==== Given entries ====

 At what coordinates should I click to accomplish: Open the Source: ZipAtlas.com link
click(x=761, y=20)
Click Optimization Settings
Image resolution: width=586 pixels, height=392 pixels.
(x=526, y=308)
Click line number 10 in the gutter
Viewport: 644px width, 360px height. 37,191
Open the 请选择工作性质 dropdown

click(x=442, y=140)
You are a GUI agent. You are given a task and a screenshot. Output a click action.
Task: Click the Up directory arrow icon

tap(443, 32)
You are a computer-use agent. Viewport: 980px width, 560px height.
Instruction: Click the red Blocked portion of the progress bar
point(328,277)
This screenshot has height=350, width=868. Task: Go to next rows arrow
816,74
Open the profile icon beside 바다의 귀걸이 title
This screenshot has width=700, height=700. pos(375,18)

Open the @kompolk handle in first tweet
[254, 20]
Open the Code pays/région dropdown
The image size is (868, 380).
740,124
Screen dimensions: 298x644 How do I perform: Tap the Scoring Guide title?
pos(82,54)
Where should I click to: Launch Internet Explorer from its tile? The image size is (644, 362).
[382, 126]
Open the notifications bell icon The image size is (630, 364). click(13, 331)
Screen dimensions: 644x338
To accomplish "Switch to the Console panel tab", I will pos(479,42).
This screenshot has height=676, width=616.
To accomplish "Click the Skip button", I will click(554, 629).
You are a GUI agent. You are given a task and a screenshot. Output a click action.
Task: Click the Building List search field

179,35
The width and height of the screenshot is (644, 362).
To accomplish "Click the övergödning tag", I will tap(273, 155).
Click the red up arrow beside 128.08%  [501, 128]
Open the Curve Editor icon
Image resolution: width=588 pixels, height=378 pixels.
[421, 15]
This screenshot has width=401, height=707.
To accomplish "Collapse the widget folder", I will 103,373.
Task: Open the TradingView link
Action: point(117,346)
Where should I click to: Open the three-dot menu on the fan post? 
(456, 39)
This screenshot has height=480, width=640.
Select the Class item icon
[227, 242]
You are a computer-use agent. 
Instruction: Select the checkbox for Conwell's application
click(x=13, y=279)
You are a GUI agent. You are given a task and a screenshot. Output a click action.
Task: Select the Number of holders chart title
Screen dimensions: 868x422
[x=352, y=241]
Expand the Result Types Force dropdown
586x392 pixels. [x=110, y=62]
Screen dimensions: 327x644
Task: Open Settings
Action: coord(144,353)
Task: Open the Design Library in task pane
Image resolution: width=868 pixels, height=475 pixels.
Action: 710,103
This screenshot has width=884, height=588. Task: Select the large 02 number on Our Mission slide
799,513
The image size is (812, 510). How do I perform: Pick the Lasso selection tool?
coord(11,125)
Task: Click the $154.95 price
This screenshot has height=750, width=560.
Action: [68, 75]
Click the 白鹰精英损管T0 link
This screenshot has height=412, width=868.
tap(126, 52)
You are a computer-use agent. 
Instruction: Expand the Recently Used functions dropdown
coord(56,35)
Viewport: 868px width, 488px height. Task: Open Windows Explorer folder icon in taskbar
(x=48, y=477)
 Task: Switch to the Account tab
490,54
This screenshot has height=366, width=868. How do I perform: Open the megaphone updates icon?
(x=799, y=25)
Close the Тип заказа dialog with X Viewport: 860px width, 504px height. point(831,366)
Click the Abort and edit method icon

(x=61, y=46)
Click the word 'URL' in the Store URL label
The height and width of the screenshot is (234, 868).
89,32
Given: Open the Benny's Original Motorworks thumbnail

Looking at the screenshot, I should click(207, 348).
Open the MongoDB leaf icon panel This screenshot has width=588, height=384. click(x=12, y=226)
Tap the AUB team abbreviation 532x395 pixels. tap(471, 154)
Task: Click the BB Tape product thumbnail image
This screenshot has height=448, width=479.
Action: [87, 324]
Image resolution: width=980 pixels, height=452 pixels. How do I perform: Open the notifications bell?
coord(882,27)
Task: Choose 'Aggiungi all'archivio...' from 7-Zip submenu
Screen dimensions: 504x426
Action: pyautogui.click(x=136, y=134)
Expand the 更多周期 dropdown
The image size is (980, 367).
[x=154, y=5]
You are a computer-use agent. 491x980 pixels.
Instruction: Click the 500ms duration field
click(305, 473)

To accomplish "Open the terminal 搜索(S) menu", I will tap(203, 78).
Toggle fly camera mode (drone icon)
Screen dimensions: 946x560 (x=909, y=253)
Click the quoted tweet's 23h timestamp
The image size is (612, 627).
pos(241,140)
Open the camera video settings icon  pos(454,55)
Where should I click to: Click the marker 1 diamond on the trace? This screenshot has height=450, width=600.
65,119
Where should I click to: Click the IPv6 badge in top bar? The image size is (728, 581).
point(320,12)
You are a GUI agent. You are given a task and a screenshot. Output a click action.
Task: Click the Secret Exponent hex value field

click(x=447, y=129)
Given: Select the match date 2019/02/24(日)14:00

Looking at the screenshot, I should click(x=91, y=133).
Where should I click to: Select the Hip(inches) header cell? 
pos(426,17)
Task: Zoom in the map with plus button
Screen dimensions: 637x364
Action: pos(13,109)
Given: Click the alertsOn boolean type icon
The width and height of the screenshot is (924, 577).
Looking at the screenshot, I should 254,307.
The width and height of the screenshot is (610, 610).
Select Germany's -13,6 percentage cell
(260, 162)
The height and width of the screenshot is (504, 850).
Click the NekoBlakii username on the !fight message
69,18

====

-- Action item --
From the records above, copy only the lines starting with the line that holds "Instruction: Select the" and going on through the line that holds "Task: Open the Design Library in task pane", exactly as written.

-- Solution to this exercise --
Instruction: Select the checkbox for Conwell's application
click(x=13, y=279)
You are a GUI agent. You are given a task and a screenshot. Output a click action.
Task: Select the Number of holders chart title
Screen dimensions: 868x422
[x=352, y=241]
Expand the Result Types Force dropdown
586x392 pixels. [x=110, y=62]
Screen dimensions: 327x644
Task: Open Settings
Action: coord(144,353)
Task: Open the Design Library in task pane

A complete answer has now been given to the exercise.